◆ Goal of the exercise
Repeat the lines below, from the line with "Click the OK button in the dialog" up to and including the line with "Looking at the screenshot, I should pos(151,682).".
---- Material supplied
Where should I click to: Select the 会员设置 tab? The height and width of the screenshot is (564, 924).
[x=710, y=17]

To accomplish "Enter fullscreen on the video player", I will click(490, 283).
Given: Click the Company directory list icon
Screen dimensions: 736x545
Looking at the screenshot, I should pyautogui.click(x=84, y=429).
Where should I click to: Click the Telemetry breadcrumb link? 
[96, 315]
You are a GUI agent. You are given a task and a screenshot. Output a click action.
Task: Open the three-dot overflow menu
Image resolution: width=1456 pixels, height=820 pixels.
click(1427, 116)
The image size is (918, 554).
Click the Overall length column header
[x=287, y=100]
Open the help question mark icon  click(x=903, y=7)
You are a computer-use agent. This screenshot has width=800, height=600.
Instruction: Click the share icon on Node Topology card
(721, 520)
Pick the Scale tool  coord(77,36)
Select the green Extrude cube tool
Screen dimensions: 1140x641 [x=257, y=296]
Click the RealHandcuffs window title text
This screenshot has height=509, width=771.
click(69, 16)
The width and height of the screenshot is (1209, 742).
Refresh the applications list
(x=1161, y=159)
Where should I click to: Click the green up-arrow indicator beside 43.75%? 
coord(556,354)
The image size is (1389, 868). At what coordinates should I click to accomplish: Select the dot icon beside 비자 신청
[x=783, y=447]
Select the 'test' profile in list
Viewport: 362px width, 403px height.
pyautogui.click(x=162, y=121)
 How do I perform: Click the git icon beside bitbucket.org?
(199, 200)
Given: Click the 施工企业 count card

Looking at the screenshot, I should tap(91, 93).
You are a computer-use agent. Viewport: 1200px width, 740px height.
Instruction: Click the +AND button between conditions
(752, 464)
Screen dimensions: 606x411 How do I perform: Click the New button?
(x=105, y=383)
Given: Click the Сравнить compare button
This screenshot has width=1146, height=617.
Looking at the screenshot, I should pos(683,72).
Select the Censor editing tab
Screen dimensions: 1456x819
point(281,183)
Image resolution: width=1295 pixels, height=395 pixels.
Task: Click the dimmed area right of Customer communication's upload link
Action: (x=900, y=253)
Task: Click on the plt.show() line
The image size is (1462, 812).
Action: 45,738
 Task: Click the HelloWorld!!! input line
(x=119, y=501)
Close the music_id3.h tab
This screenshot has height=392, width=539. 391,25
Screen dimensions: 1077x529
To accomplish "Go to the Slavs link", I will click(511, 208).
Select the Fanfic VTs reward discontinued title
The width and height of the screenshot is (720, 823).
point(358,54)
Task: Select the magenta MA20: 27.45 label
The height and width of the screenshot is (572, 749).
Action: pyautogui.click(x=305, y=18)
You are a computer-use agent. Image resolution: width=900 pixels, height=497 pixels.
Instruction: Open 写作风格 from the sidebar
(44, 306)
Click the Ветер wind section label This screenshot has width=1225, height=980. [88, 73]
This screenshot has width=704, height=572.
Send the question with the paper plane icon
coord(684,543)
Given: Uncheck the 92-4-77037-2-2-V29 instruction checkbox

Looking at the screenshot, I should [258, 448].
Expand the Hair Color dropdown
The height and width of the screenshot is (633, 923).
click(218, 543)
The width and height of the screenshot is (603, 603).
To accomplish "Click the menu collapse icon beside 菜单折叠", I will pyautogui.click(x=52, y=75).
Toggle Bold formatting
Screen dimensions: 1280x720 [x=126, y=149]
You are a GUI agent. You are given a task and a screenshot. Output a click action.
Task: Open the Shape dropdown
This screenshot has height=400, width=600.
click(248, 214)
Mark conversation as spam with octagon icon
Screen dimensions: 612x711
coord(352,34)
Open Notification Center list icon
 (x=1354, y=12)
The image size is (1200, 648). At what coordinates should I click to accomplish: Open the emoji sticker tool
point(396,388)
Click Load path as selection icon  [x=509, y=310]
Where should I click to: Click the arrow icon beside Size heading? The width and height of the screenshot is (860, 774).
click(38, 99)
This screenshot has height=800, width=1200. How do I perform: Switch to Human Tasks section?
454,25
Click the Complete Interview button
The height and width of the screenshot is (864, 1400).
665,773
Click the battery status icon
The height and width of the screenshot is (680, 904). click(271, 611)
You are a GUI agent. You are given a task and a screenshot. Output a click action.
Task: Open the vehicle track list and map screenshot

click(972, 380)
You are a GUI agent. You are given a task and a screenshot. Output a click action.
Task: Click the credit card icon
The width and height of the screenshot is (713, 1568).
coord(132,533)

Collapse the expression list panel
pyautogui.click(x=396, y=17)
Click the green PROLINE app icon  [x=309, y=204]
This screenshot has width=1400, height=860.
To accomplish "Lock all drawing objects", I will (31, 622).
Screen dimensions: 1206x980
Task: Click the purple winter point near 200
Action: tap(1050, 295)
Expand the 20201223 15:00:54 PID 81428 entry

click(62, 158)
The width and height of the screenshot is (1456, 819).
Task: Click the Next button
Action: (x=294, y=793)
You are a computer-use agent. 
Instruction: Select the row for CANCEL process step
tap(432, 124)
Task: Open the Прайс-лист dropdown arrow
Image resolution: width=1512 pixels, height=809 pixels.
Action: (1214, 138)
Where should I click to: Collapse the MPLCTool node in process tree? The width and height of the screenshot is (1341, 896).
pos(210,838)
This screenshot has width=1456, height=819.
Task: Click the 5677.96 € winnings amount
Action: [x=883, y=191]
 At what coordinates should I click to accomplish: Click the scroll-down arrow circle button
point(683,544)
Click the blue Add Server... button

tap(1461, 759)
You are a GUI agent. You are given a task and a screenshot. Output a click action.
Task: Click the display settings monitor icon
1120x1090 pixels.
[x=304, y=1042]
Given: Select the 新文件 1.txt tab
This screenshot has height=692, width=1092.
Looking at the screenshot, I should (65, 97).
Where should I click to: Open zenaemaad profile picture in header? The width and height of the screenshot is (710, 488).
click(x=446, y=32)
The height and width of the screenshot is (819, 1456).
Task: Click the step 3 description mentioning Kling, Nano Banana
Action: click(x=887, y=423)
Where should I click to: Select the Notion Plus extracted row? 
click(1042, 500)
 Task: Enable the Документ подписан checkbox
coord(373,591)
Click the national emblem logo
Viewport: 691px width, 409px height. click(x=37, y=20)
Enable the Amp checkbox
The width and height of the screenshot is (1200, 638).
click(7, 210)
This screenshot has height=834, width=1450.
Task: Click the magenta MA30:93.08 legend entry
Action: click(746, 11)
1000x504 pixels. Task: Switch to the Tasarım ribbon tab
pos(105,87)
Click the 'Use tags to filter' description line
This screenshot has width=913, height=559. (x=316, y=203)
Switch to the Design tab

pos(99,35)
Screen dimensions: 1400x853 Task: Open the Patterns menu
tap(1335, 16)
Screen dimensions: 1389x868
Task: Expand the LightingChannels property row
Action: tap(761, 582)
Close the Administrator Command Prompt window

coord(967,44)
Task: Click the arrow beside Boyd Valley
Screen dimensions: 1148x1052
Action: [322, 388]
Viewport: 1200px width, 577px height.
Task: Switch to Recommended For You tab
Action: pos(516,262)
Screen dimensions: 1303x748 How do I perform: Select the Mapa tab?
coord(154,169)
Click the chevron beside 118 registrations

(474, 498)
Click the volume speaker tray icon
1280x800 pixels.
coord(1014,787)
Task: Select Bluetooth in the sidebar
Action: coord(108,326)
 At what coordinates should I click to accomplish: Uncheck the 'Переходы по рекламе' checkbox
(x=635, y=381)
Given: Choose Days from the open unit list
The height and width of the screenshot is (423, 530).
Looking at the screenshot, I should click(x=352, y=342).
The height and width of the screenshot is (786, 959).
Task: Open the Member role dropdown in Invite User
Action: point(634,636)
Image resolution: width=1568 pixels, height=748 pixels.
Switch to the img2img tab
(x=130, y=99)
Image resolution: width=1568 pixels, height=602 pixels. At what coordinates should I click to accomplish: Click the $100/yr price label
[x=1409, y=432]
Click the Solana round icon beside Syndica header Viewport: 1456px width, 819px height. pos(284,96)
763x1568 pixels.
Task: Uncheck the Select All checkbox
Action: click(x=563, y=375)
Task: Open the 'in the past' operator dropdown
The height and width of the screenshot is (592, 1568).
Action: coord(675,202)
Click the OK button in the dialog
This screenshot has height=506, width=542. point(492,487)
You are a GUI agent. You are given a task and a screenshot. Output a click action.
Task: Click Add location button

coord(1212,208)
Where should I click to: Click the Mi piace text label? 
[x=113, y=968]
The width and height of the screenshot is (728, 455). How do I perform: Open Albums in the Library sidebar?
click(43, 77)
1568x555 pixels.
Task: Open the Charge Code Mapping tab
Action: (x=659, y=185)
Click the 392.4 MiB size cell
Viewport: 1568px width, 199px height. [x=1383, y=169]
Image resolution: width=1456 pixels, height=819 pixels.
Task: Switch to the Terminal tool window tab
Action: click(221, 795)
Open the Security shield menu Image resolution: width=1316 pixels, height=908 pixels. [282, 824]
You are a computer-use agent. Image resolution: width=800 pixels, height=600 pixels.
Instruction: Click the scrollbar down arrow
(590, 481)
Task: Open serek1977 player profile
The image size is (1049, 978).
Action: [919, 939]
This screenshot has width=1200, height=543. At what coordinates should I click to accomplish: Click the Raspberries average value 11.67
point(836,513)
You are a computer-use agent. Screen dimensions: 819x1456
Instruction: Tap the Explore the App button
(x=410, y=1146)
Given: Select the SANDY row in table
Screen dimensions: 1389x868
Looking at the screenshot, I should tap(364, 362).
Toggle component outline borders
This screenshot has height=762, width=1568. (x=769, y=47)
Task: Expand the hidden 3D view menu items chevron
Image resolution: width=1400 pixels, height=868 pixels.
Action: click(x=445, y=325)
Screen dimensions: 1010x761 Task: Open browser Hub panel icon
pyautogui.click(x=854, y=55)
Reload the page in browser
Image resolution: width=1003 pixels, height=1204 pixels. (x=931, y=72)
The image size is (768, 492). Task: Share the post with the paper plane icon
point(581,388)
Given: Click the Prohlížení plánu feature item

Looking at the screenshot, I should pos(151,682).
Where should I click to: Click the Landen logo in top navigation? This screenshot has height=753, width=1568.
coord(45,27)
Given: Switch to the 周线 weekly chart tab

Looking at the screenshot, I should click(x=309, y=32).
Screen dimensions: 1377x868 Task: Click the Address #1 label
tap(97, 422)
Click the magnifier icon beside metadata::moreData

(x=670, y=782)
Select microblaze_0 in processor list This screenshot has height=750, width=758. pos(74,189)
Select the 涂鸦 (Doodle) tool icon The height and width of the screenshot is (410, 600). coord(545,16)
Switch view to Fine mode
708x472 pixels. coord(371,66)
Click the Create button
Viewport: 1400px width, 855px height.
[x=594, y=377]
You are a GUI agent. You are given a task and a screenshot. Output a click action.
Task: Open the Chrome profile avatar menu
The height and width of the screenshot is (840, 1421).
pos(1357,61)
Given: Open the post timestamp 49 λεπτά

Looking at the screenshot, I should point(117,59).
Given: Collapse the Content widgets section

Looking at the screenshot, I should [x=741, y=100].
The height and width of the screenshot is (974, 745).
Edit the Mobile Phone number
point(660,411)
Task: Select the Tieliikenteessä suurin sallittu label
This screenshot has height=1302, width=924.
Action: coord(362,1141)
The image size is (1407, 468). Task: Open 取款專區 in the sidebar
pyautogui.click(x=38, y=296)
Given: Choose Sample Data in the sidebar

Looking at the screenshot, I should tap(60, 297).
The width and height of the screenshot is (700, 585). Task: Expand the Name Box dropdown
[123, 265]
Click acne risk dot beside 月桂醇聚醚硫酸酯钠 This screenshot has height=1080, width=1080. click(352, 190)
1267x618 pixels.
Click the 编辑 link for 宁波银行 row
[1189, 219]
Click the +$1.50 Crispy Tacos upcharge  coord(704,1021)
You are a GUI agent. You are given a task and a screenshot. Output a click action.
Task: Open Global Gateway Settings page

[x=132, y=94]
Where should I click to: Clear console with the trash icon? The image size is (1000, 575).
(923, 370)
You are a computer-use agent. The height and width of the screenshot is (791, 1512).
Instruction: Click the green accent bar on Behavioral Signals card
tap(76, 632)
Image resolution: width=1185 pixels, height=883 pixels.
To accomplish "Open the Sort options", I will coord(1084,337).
--------
◆ Task output
Click the OK button in the dialog
This screenshot has height=506, width=542. point(492,487)
You are a GUI agent. You are given a task and a screenshot. Output a click action.
Task: Click Add location button

coord(1212,208)
Where should I click to: Click the Mi piace text label? 
[x=113, y=968]
The width and height of the screenshot is (728, 455). How do I perform: Open Albums in the Library sidebar?
click(43, 77)
1568x555 pixels.
Task: Open the Charge Code Mapping tab
Action: (x=659, y=185)
Click the 392.4 MiB size cell
Viewport: 1568px width, 199px height. [x=1383, y=169]
Image resolution: width=1456 pixels, height=819 pixels.
Task: Switch to the Terminal tool window tab
Action: click(221, 795)
Open the Security shield menu Image resolution: width=1316 pixels, height=908 pixels. [282, 824]
You are a computer-use agent. Image resolution: width=800 pixels, height=600 pixels.
Instruction: Click the scrollbar down arrow
(590, 481)
Task: Open serek1977 player profile
The image size is (1049, 978).
Action: [919, 939]
This screenshot has width=1200, height=543. At what coordinates should I click to accomplish: Click the Raspberries average value 11.67
point(836,513)
You are a computer-use agent. Screen dimensions: 819x1456
Instruction: Tap the Explore the App button
(x=410, y=1146)
Given: Select the SANDY row in table
Screen dimensions: 1389x868
Looking at the screenshot, I should tap(364, 362).
Toggle component outline borders
This screenshot has height=762, width=1568. (x=769, y=47)
Task: Expand the hidden 3D view menu items chevron
Image resolution: width=1400 pixels, height=868 pixels.
Action: click(x=445, y=325)
Screen dimensions: 1010x761 Task: Open browser Hub panel icon
pyautogui.click(x=854, y=55)
Reload the page in browser
Image resolution: width=1003 pixels, height=1204 pixels. (x=931, y=72)
The image size is (768, 492). Task: Share the post with the paper plane icon
point(581,388)
Given: Click the Prohlížení plánu feature item

Looking at the screenshot, I should pos(151,682).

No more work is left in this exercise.